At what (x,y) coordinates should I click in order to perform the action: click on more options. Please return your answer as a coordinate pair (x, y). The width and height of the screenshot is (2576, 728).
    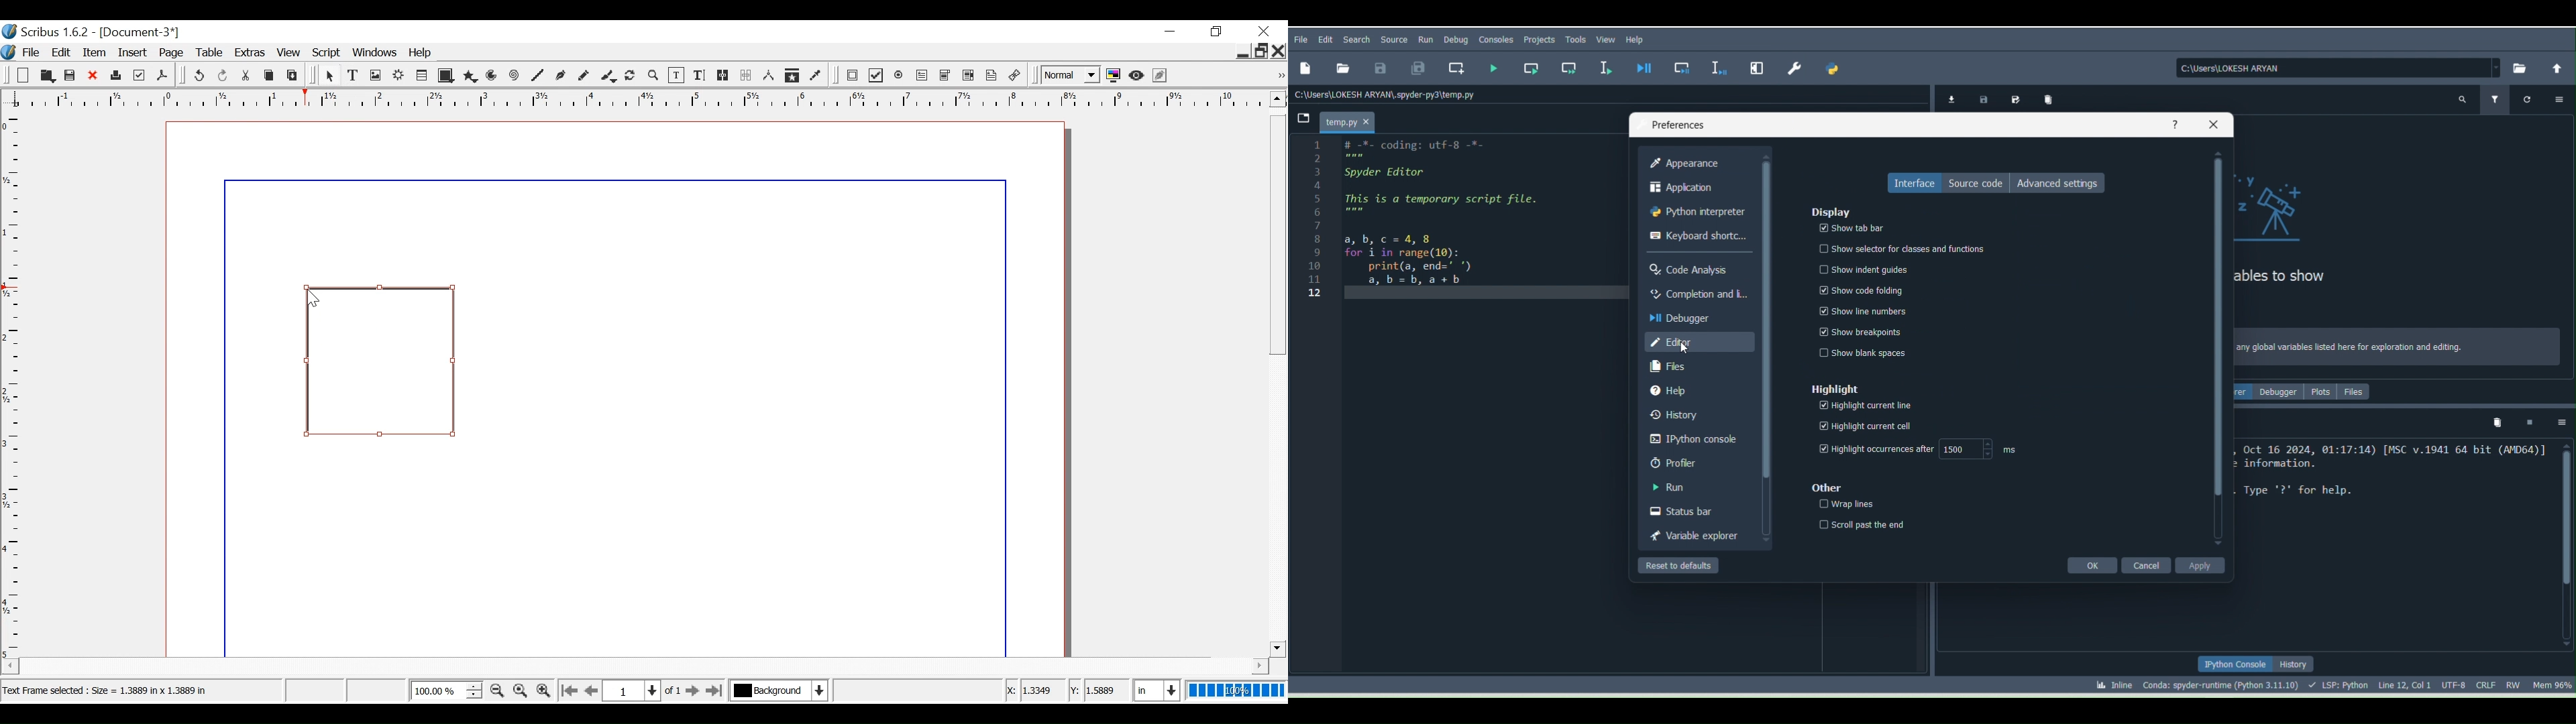
    Looking at the image, I should click on (2557, 98).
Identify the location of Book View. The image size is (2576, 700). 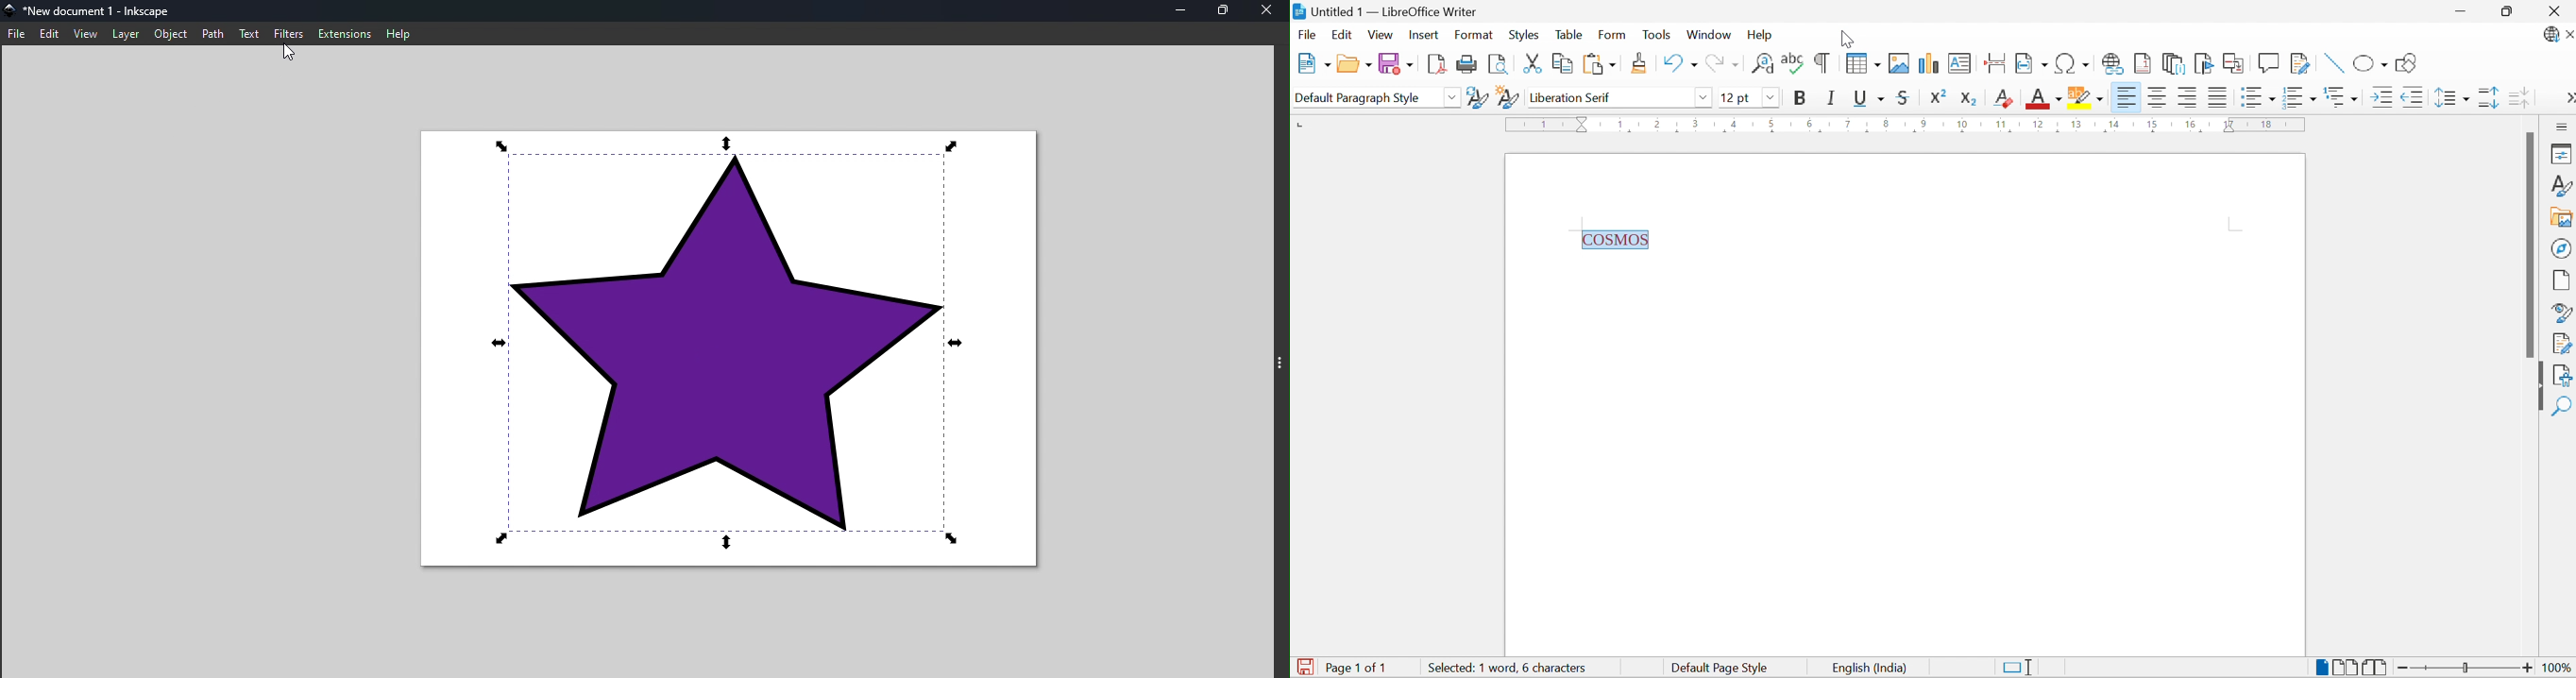
(2376, 667).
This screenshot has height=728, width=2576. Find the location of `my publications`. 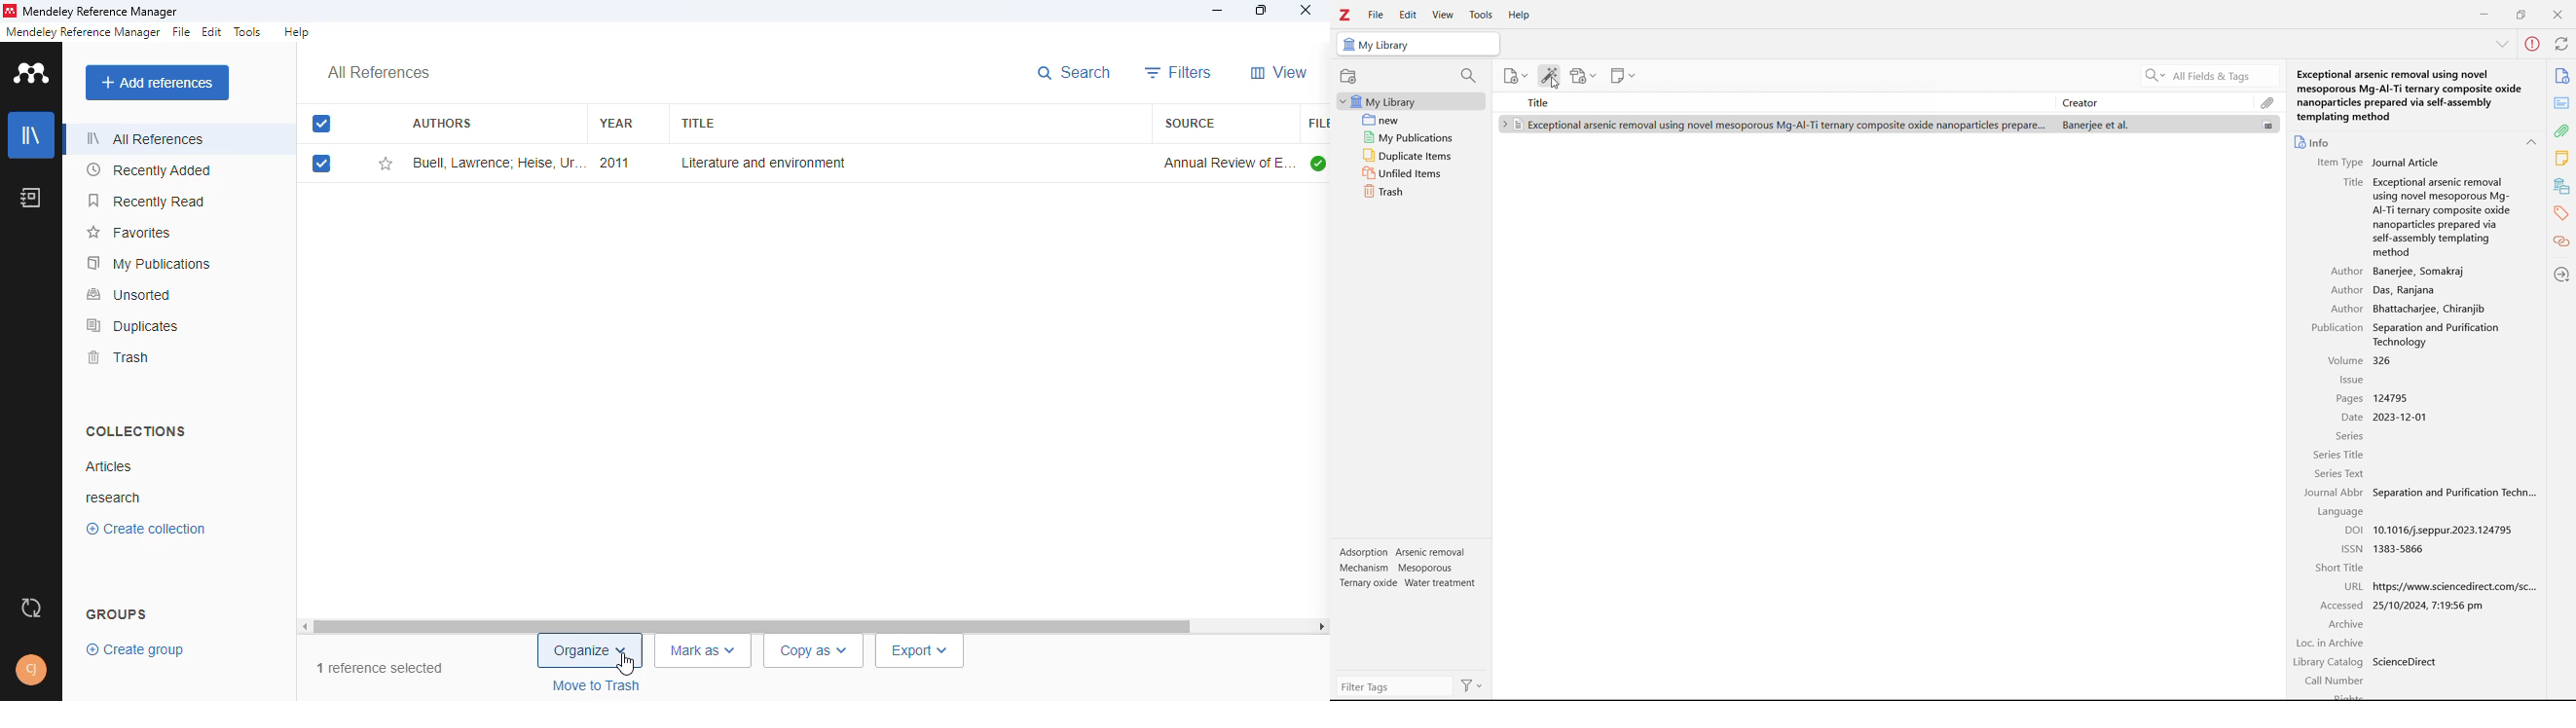

my publications is located at coordinates (1412, 137).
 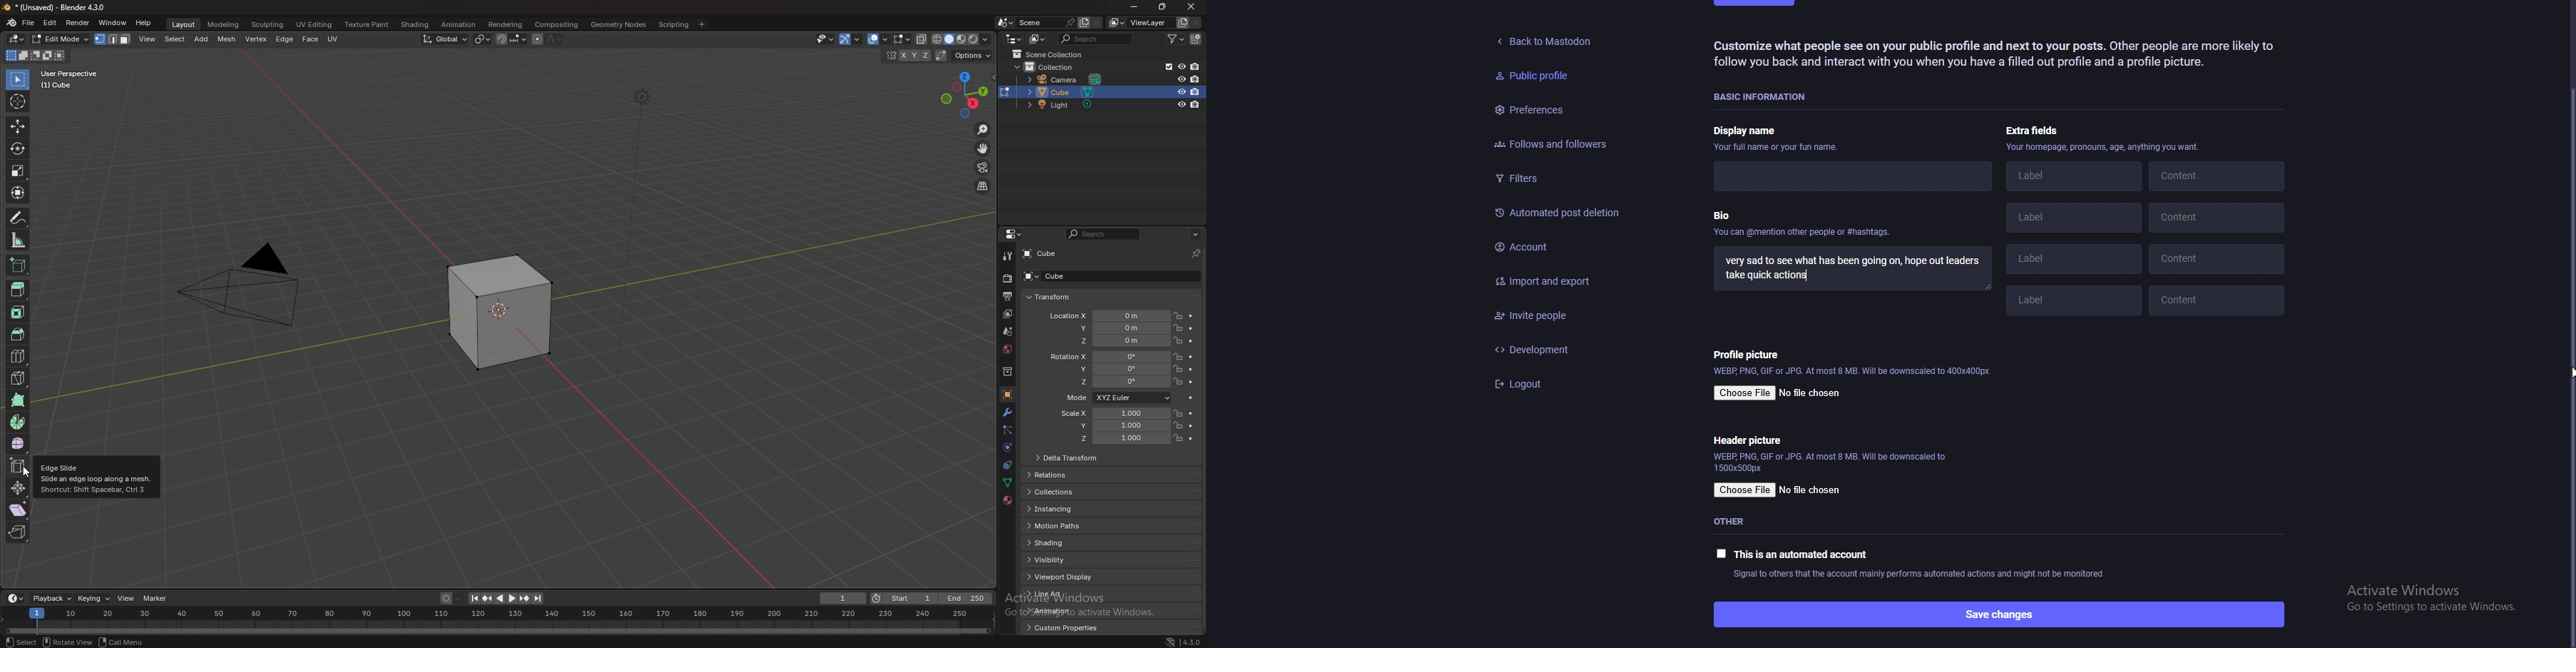 I want to click on lock, so click(x=1178, y=369).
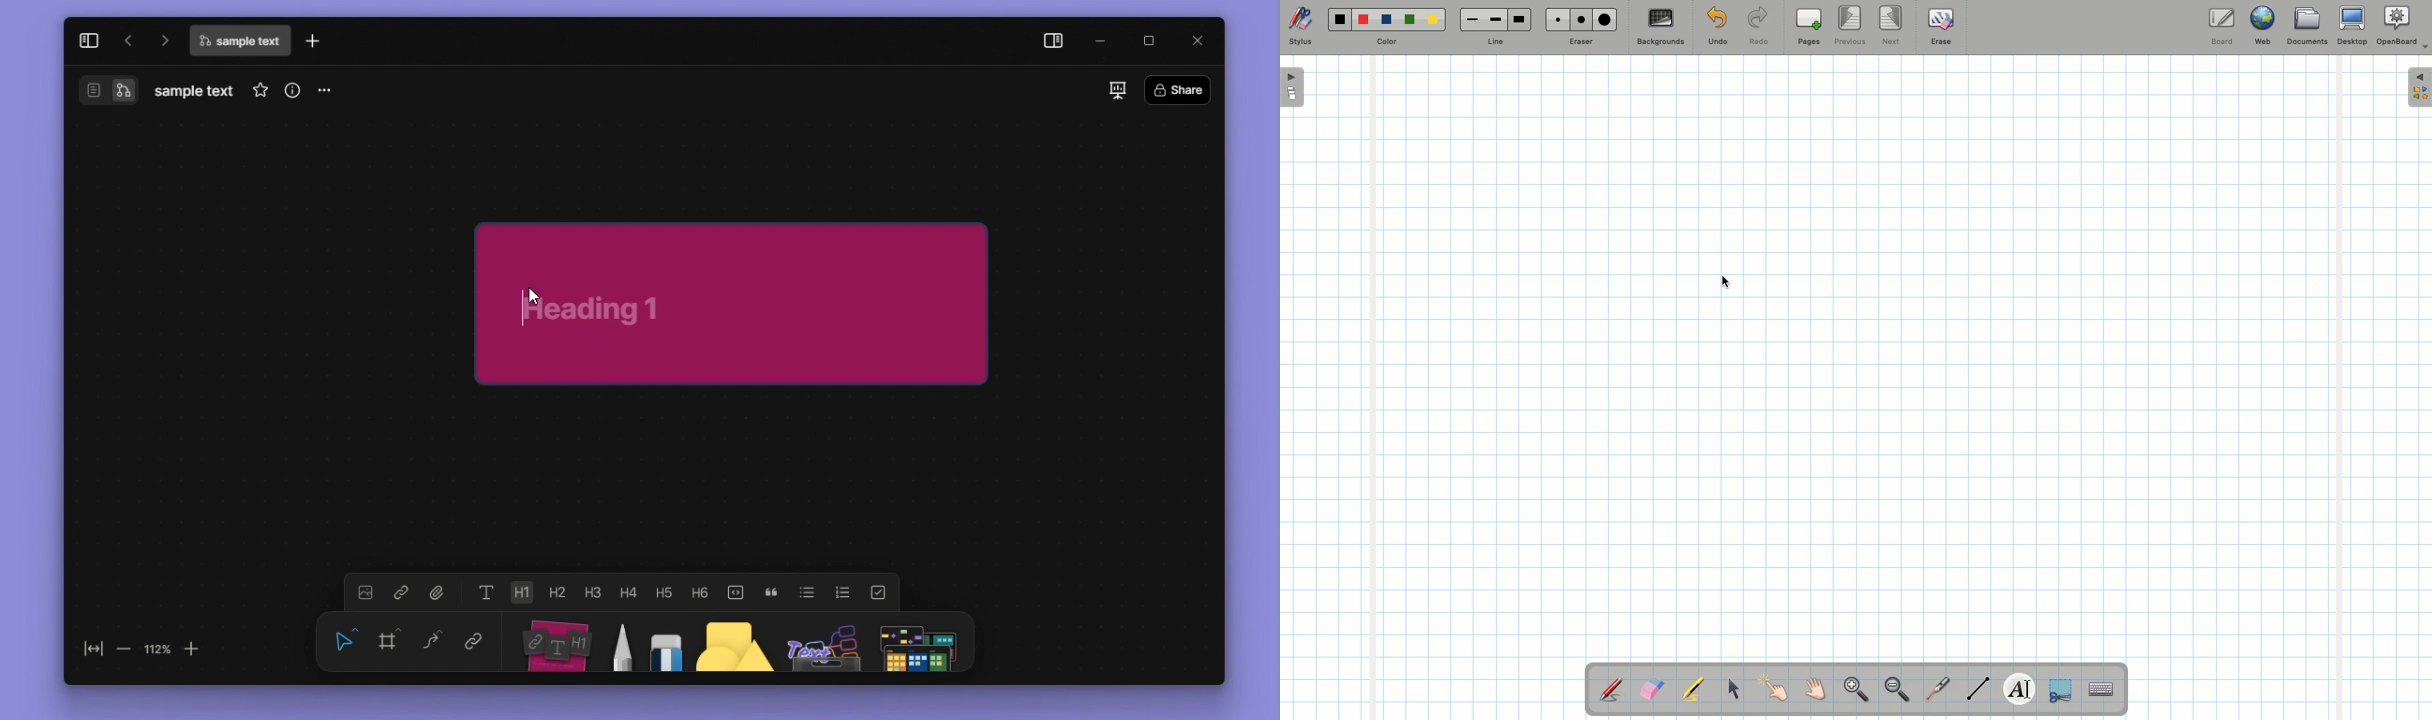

▶ Written task:
Could you copy out every one of the lines above word for word, leaving the pictures out?

▶ Exercise output:
At what (x,y) coordinates should I click in order to perform the action: click on more options. Please return your answer as a coordinate pair (x, y). The width and height of the screenshot is (2576, 728).
    Looking at the image, I should click on (2557, 98).
Identify the location of Book View. The image size is (2576, 700). 
(2376, 667).
This screenshot has height=728, width=2576. Find the location of `my publications`. 

my publications is located at coordinates (1412, 137).
  I want to click on lock, so click(x=1178, y=369).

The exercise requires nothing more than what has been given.